Document extract:

# Anyone have an opinion on Truss Manufacturers



## Old School 512 (Jul 27, 2017)

I have a simple 40ft span with 3 lift points rated at 1440Lbs total. This is to stay in the venue but will be assembled and disassembled according to the venues function. In the old school days Tomcat bolt together was the truss of choice for any pro job. I have seen Global but as I am buying this used Milos Structural Systems has a M290U in 10ft okay 9.84ft and is a couple hundred cheaper per stick. But I lose a rigid end like the Tomcat, but the pin system seems to have been excepted. Anyone have any thoughts, Thank You for your time


----------



## porkchop (Jul 27, 2017)

Spigots and pins are faster to assemble and easier to inspect for proper installations than traditional bolts IMHO. Just make sure you have the right size pin. I have always been happy with XSF's (https://www.xsftruss.com/) products and I believe they are pretty competitive with their pricing as well.


----------



## TimMc (Jul 28, 2017)

Spigotted truss is structurally stronger than "plated" or "gusseted" truss as the truss chords are essentially one long piece.

The Global and Chauvet trusses are interesting in that the lacing braces (the 'ric-rac') do not alternate directions, so if you're a stickler for continuous lacing it won't happen with these brands. Frankly I consider them inferior for anything but decoration but they do have engineering documents. I hate them with a passion and wish my boss had never seen how cheap they are. If you are hanging from this any moving lights using half-couplers, make sure the spacing will work with the layout of the lacing braces - a surprising number of major brand fixtures will not fit except in specific (and limited) locations.

Dataset section:
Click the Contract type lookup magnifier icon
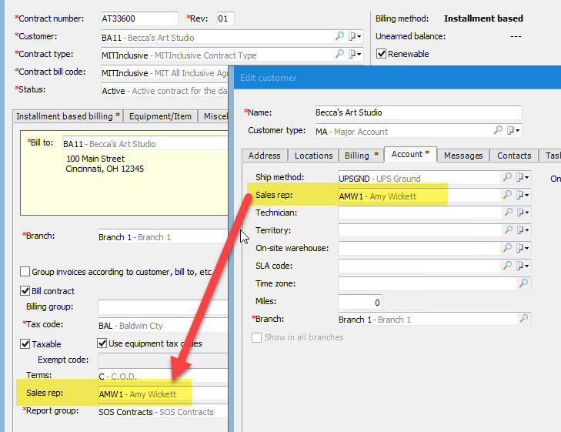561x432 pixels. [x=340, y=55]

Aim: Quote the truss manufacturers thread between "The Global and" and "(and limited) locations.", inclusive. The data is not needed here.

Result of this exercise:
The Global and Chauvet trusses are interesting in that the lacing braces (the 'ric-rac') do not alternate directions, so if you're a stickler for continuous lacing it won't happen with these brands. Frankly I consider them inferior for anything but decoration but they do have engineering documents. I hate them with a passion and wish my boss had never seen how cheap they are. If you are hanging from this any moving lights using half-couplers, make sure the spacing will work with the layout of the lacing braces - a surprising number of major brand fixtures will not fit except in specific (and limited) locations.